The probable cause standard also does not require officers to correctly resolve conflicting evidence. See Wright, 409 F.3d at 603; see also Woods v. Nuemeyer, 77 F.3d 494 (10th Cir. 1996) (noting that probable cause "does not require the fine resolution of conflicting evidence that a reasonable doubt or even a preponderance standard demands, and credibility determinations are seldom crucial in deciding whether the evidence supports belief in guilt" (internal quotation marks and citation omitted)). For example, Defendant Gonterman mentions two possible distinct motives for the shooting in her affidavit but she was not required to resolve this disparity in order to establish probable cause. Finally, the Court has determined that Glenn and Dugger's statements implicating Plaintiffs in Jaydon's murder were uncoerced. The Court will consider each remaining alleged omission separately.
Plaintiffs maintain that the facts that Mariah Madrid lacked firsthand knowledge of the events surrounding Jaydon's death and did not personally know either Plaintiff were material omissions from the affidavit.

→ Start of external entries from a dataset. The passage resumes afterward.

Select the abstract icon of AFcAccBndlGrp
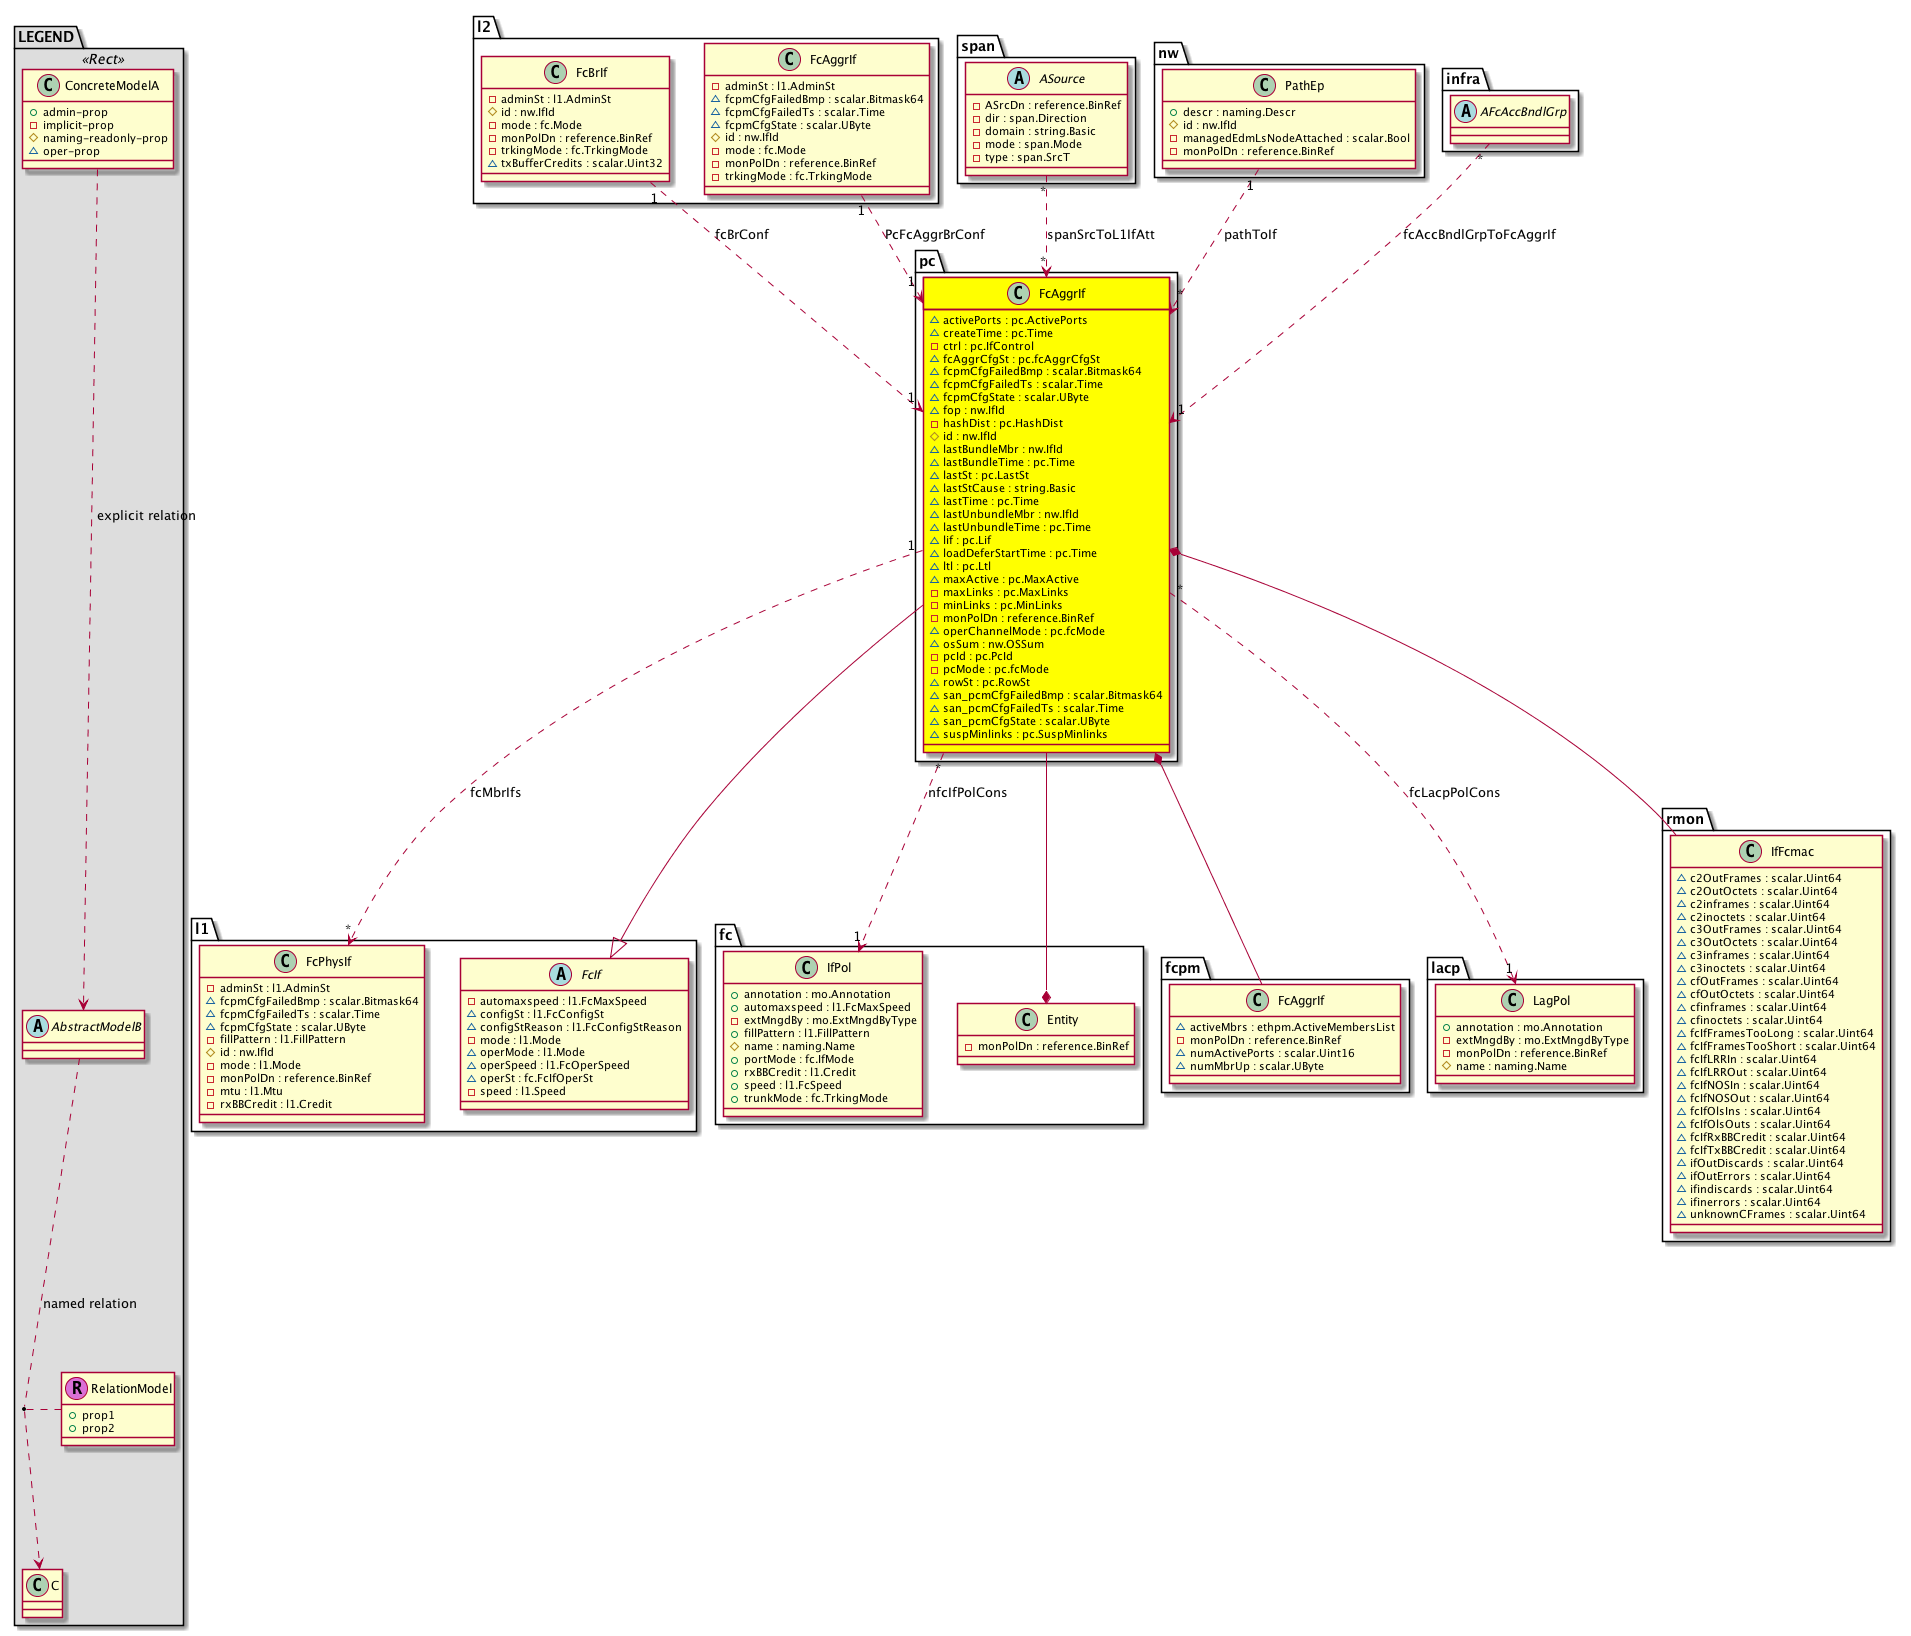This screenshot has width=1911, height=1636. coord(1465,112)
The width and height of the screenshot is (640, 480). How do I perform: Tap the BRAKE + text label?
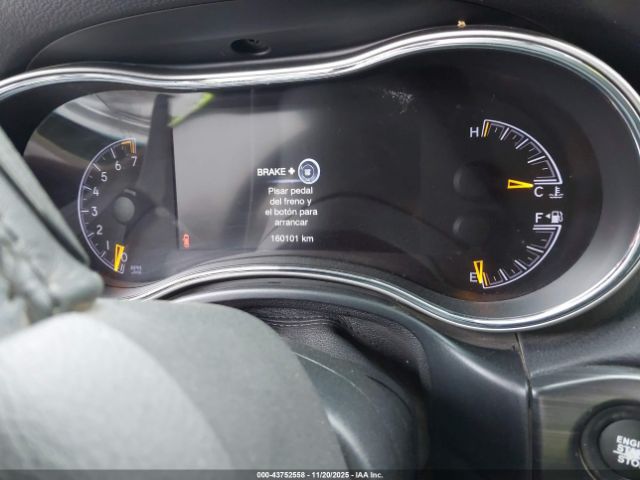(x=275, y=172)
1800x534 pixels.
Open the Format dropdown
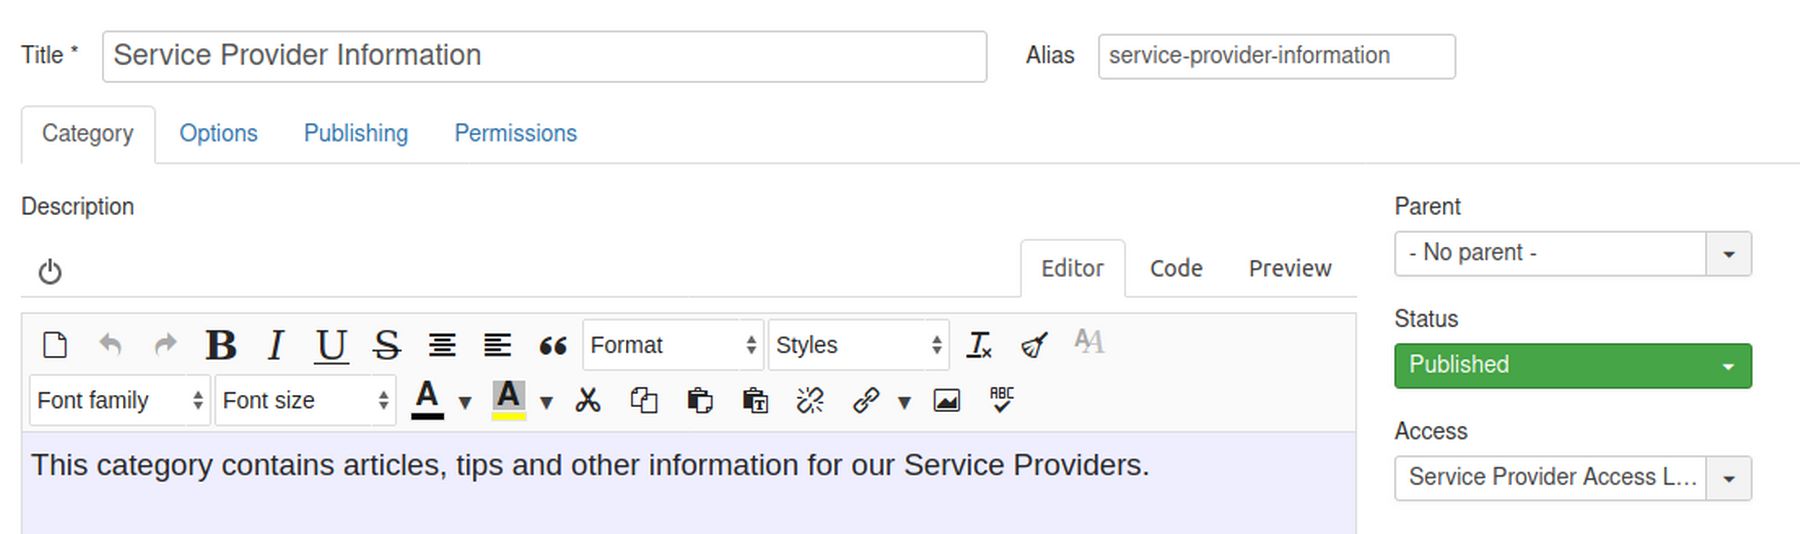[x=672, y=345]
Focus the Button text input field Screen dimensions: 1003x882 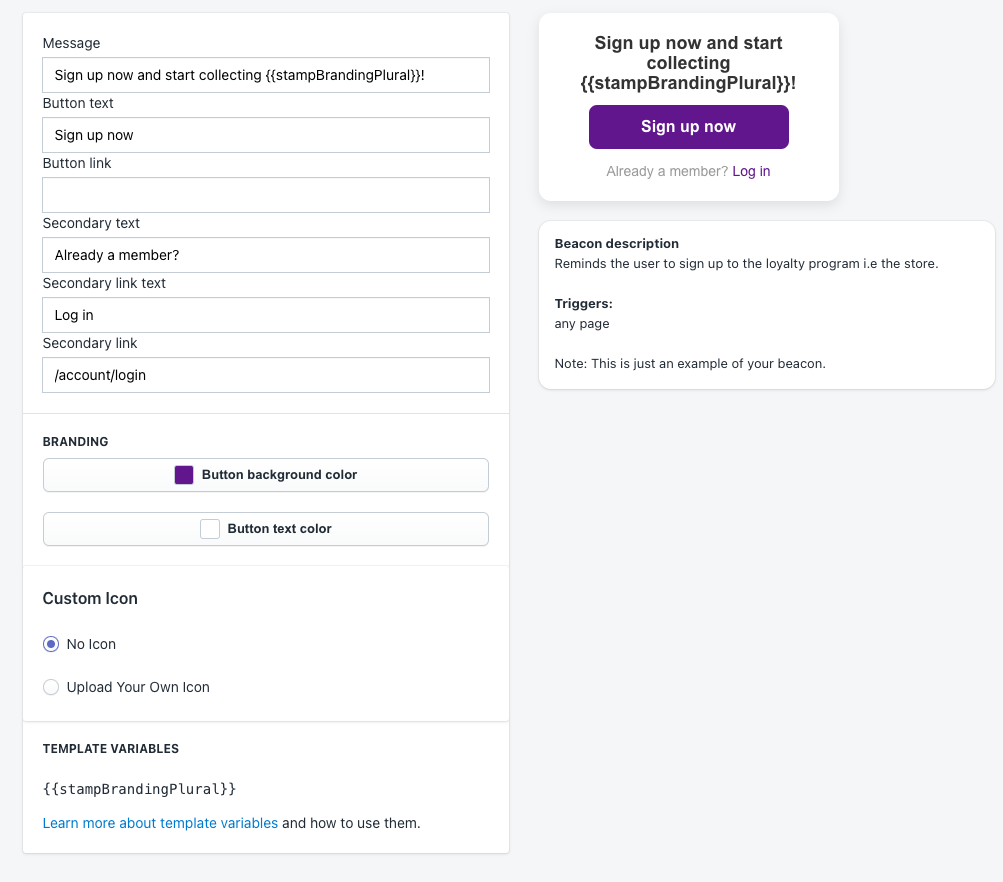coord(265,135)
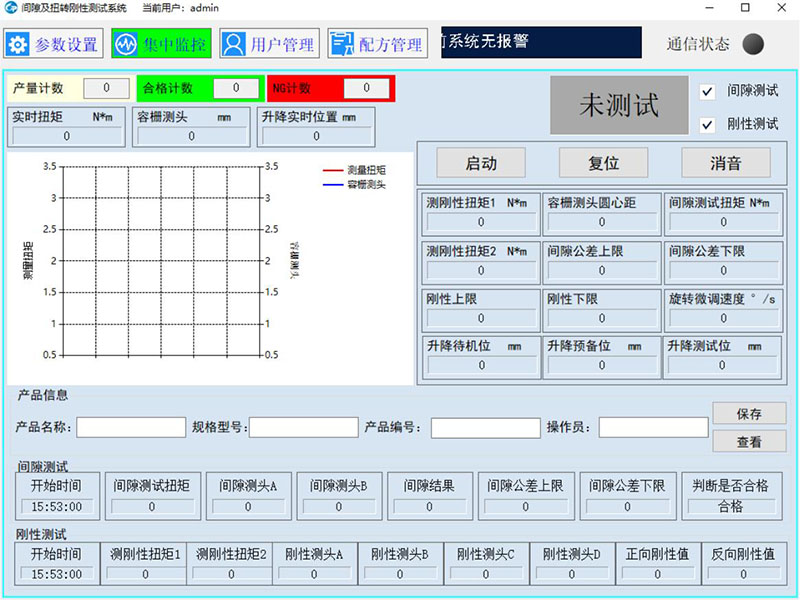Click the 通信状态 indicator light
This screenshot has width=800, height=600.
(755, 44)
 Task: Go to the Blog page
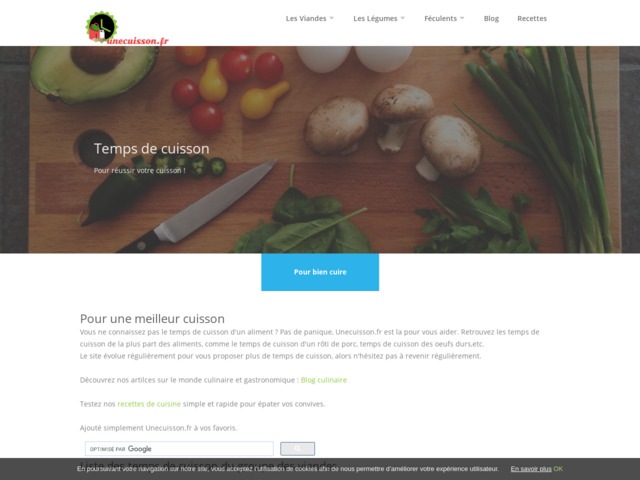pyautogui.click(x=491, y=18)
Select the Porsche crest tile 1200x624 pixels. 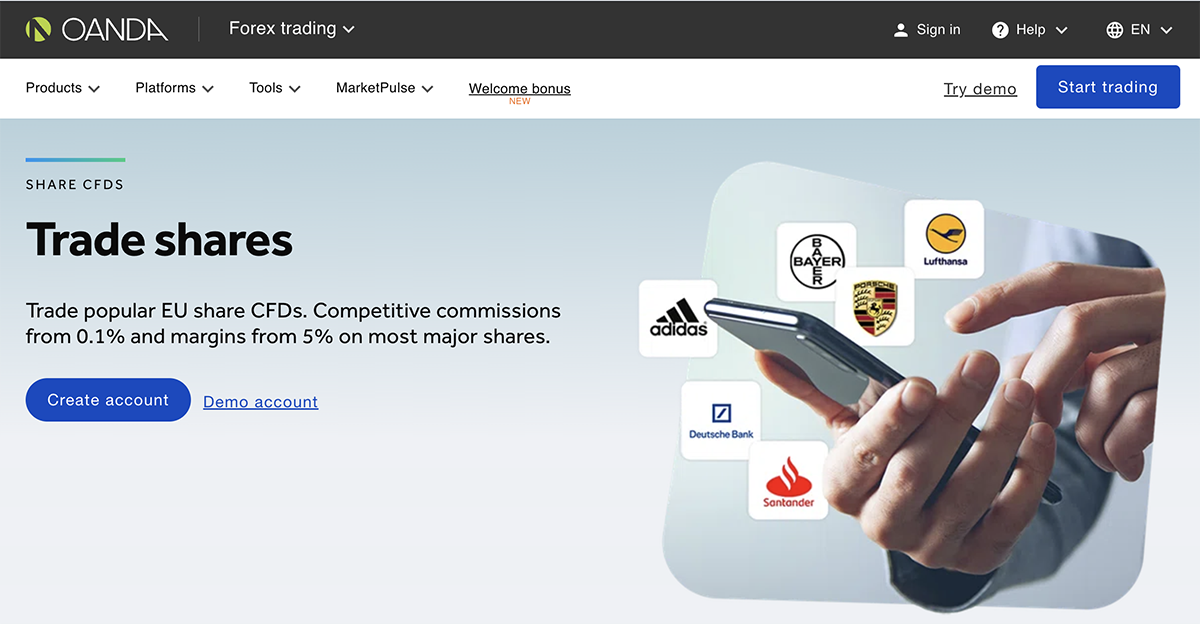pos(875,307)
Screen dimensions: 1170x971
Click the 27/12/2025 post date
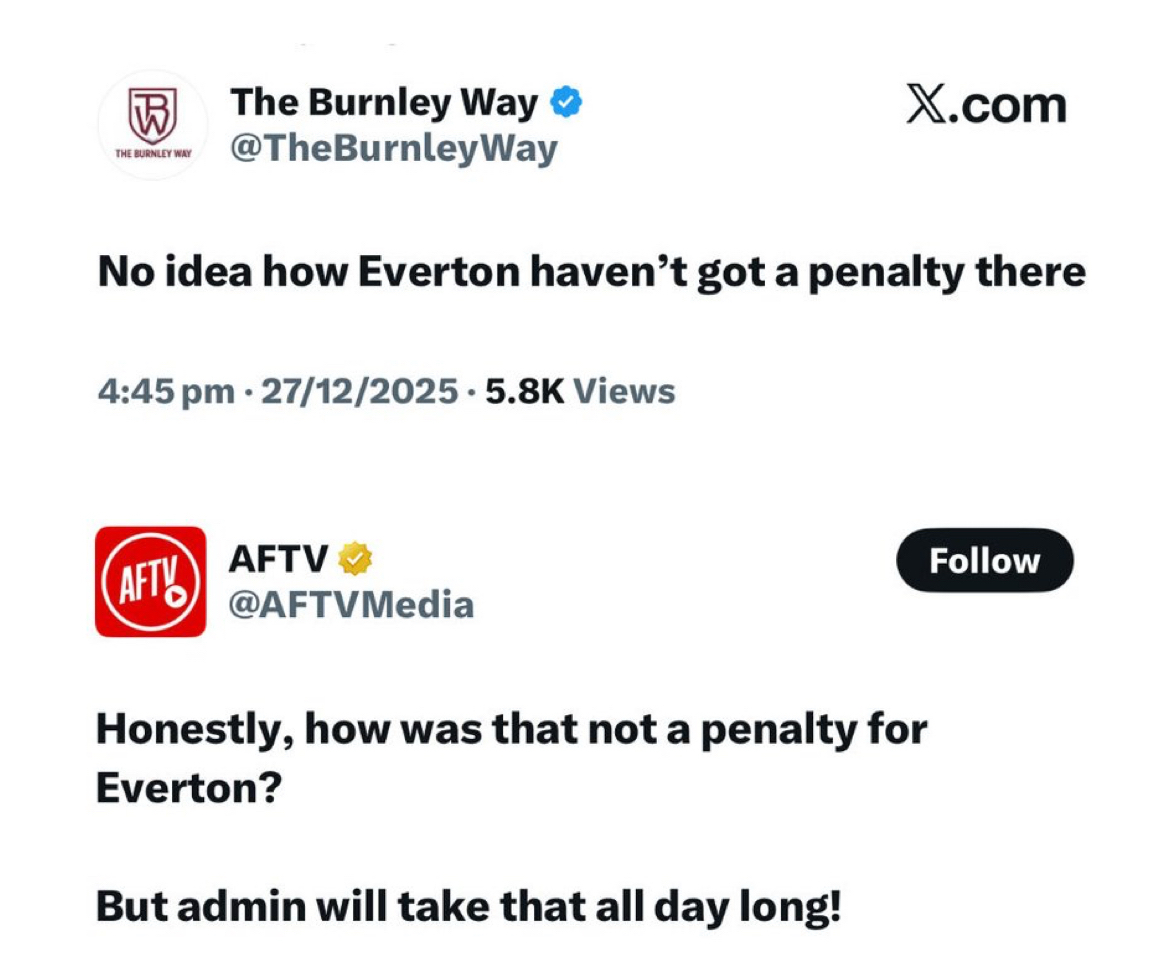click(x=358, y=391)
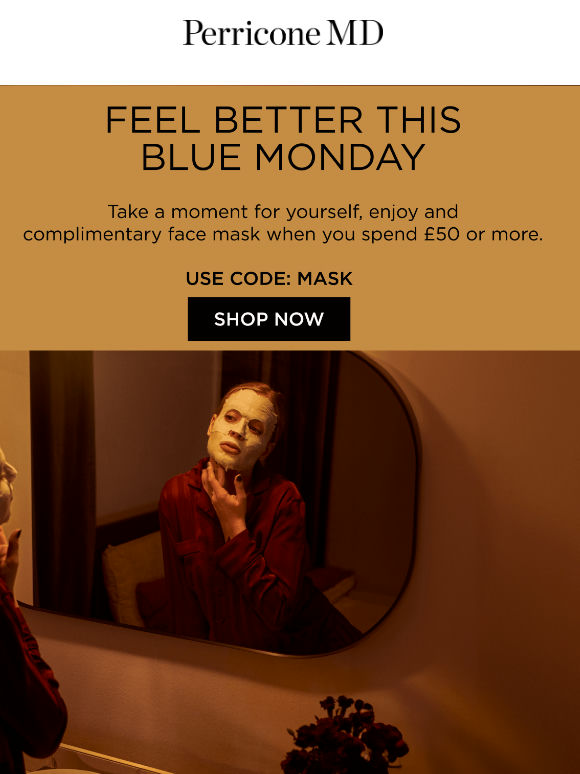Click the hand touching the neck in reflection

[226, 498]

Defendant Gonterman interviewed Devin Griego and William Pagan regarding the Facebook messages that Plaintiff Cruz posted in the hours surrounding the shooting at 1101 Nakomis. Plaintiffs claim that Defendant Gonterman failed to disclose that Devin Griego and William Pagan each informed her that the Facebook post included in the affidavit was not about Jaydon's murder. In the affidavit, Defendant Gonterman recounts the Facebook post from "Chriis Marley" and later states that "[t]he social media messages are consistent with the timeframe of the shooting, people involved and associates and indicate to me based on my training and experience that they are discreetly talking about the shooting and no one giving anyone up."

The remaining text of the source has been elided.